Crowded living conditions in China

 

First of all, China is promoting urbanization further as a crucial element which will keep the country growing economically. Leaders are convinced that urbanization is the engine which fuels the economy. Therefore, they encourage rural residents to migrate to the cities. However, the cities
like Beijing, Shanghai and Guangzhou are already mega cities, with coming consequences of the urban sprawl seem to worsen overbuilding and pollution in the mega cities. Something what china is doing differently than others, is that they encourage the population to migrate to second tier cities. China has managed to channel migration from rural areas to small or medium sized cities to avoid other cities to grow even bigger. The greatest success with regard to urbanization is to contain the process in which there are crowded living conditions but very few slums. For a developing country this can be seen as an important achievement. How is the Chinese government doing this? And is at the cost of the population?

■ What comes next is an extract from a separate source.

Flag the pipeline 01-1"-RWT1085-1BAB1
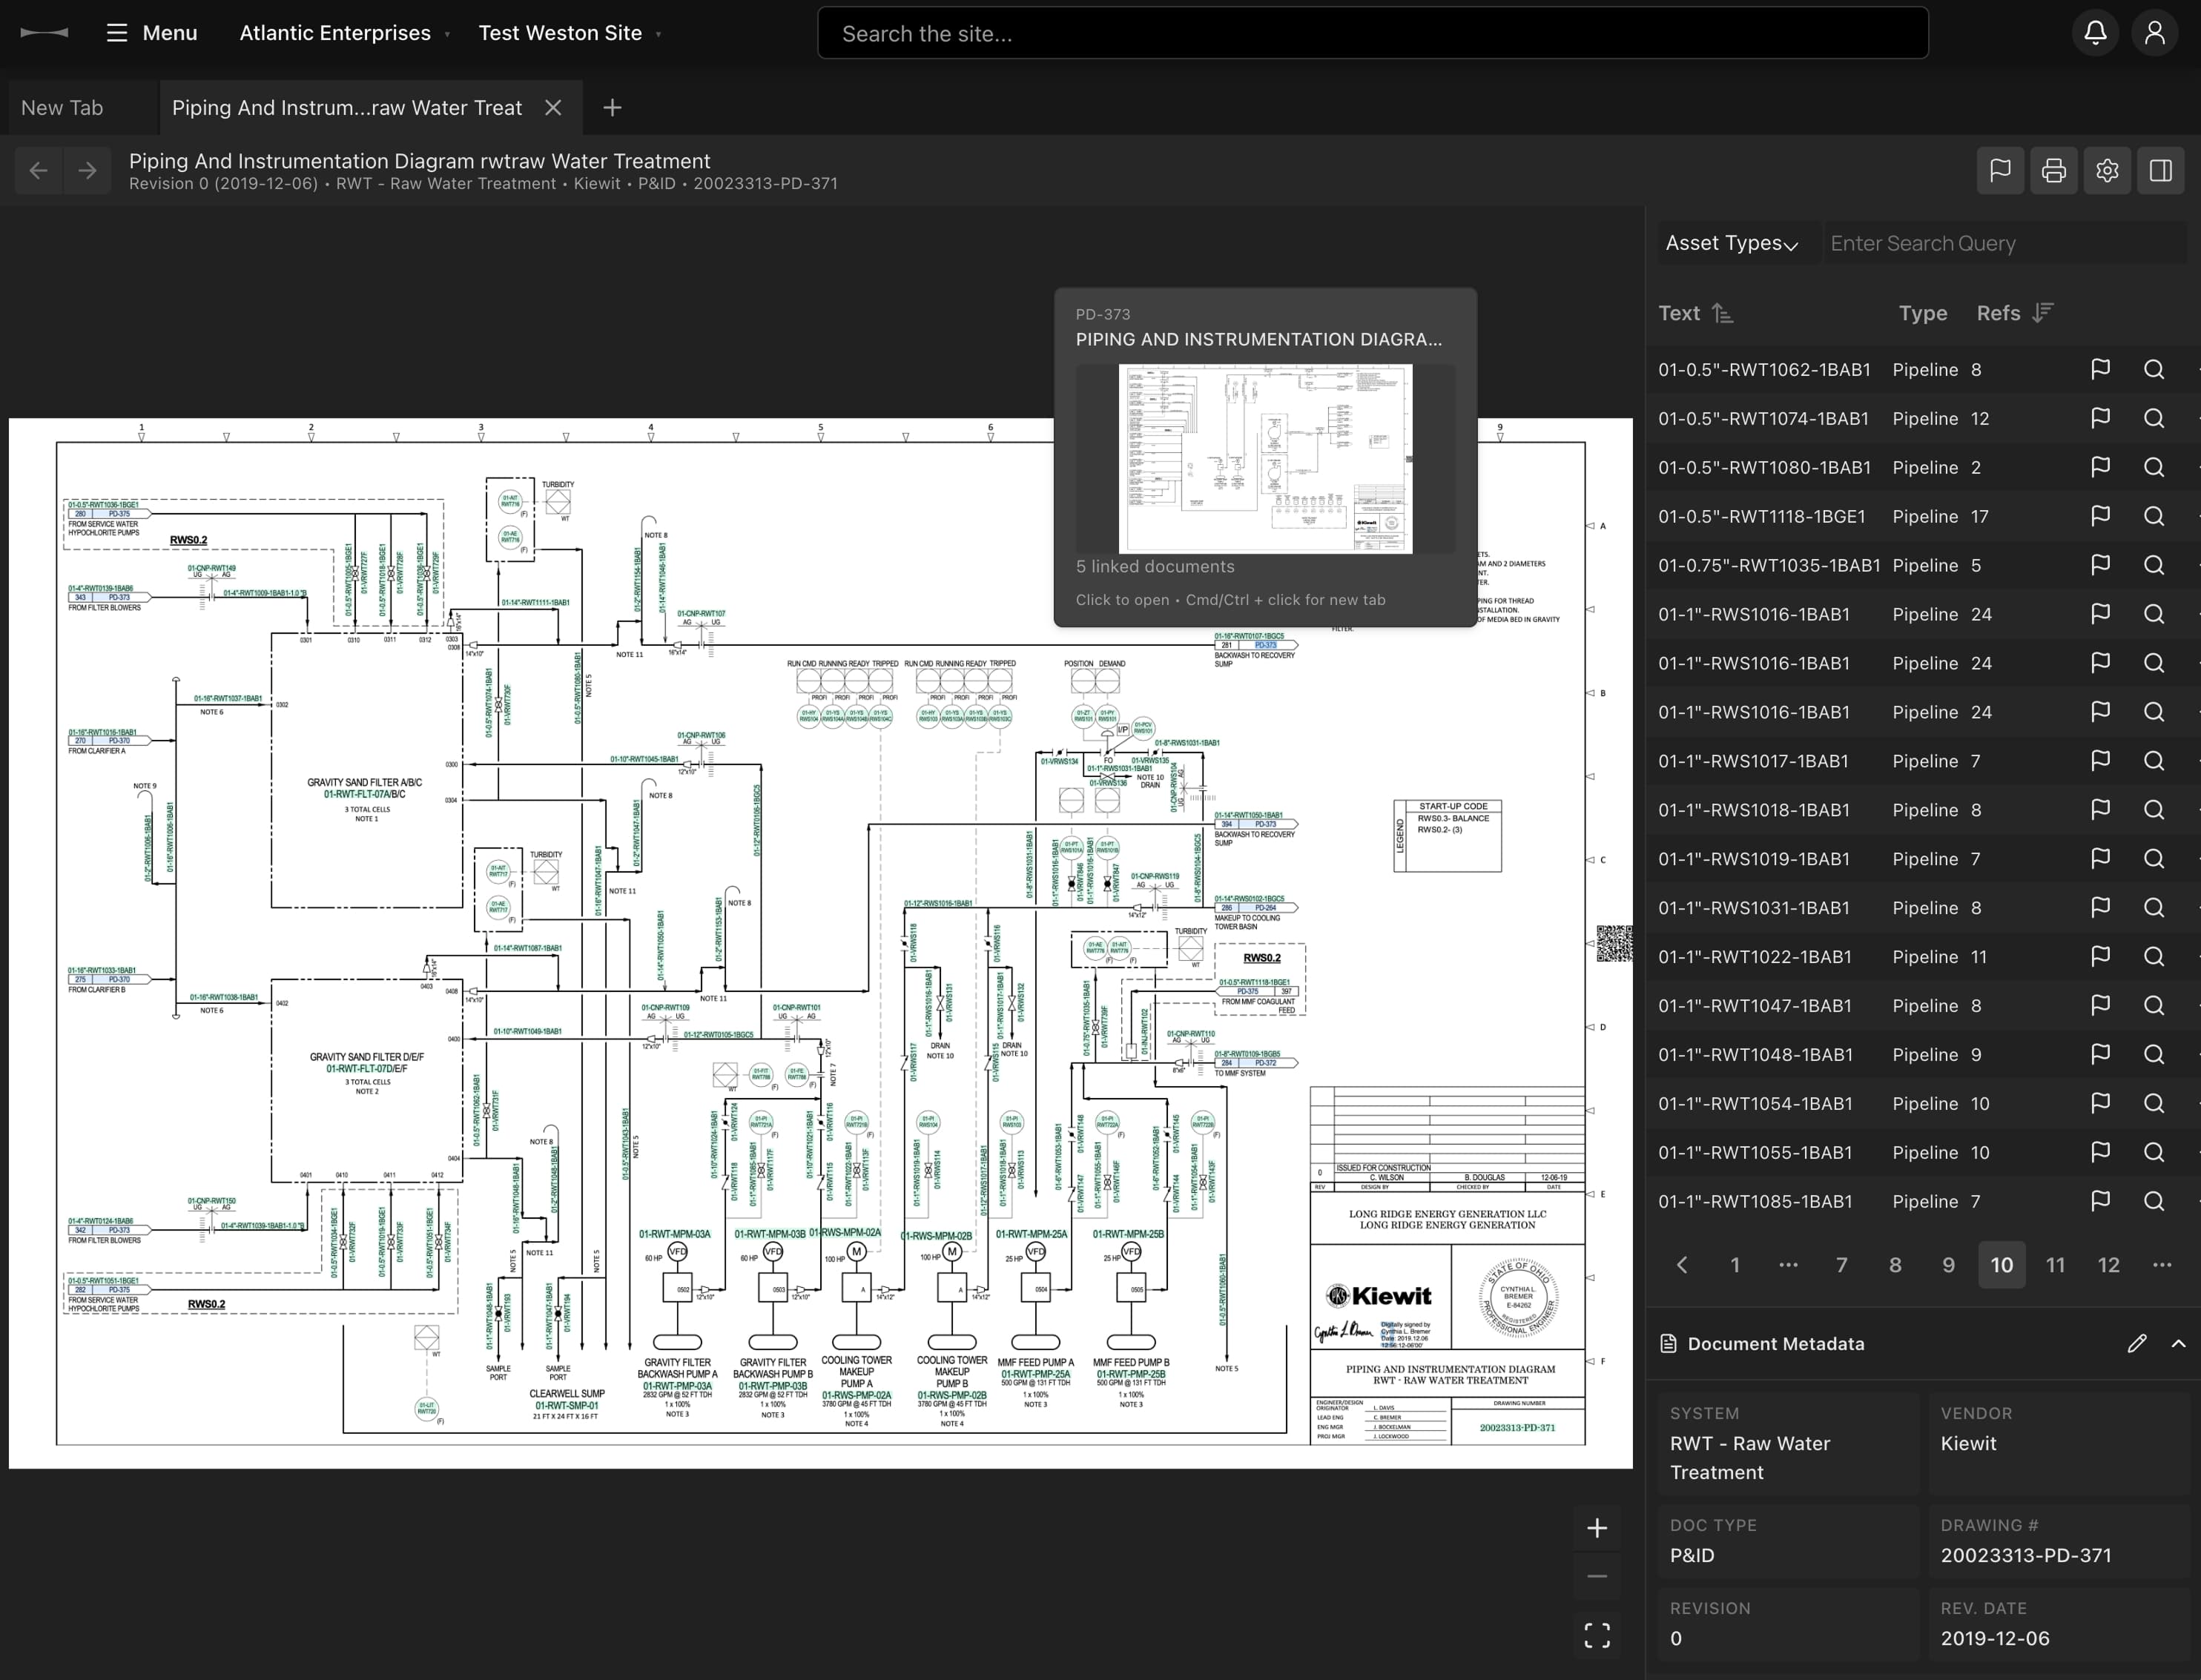Screen dimensions: 2201x1680 2100,1200
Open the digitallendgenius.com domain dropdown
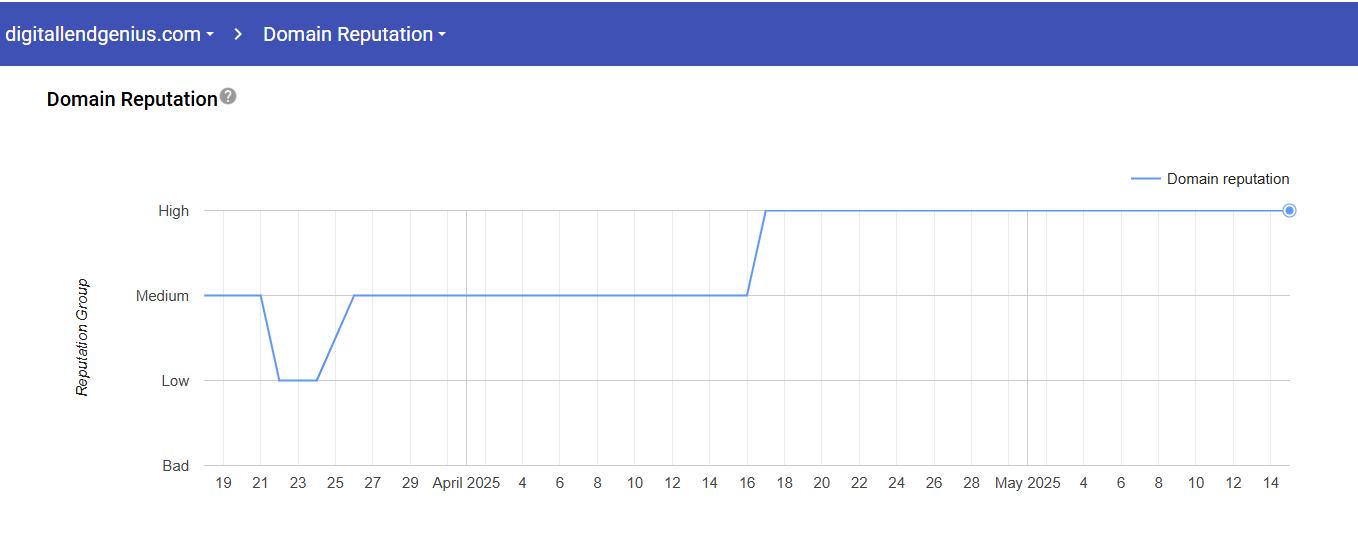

The Chinese government realized that when they allowed the Chinese population to move freely it would risk the emerging of slums and shanty towns. In fact, the prevention of the emerging of slums, can all be redirected to a system which China brought to life which is called the hukou strategy also called household registration system. With this system it registers identifying  information such as and the area you live in. With this system it is also possible to receive social benefits, once they will leave their homes they will lose out on these benefits. This prevents the rural population to move to mega cities since they will need permission for an urban Hukou in that particular city. It can be extremely difficult to change from a rural hukou to a more attractive hukou such as an urban hukou, if not impossible. Furthermore, migrant children who live in the cities are required to take their college entrance exams in their villages, where their parents are registered, because of the hukou system. These children have to leave their homes and families to even create the chance of receiving high school education. In addition, the cities high schools require for migrant children to have a higher score to be accepted to the school than those who have a hukou in the city. This seems to be very discriminating; China should reform its policies to a
more inclusive system.

 

It can be extremely difficult to change from a rural hukou to a more attractive hukou such as an urban hukou, if not impossible.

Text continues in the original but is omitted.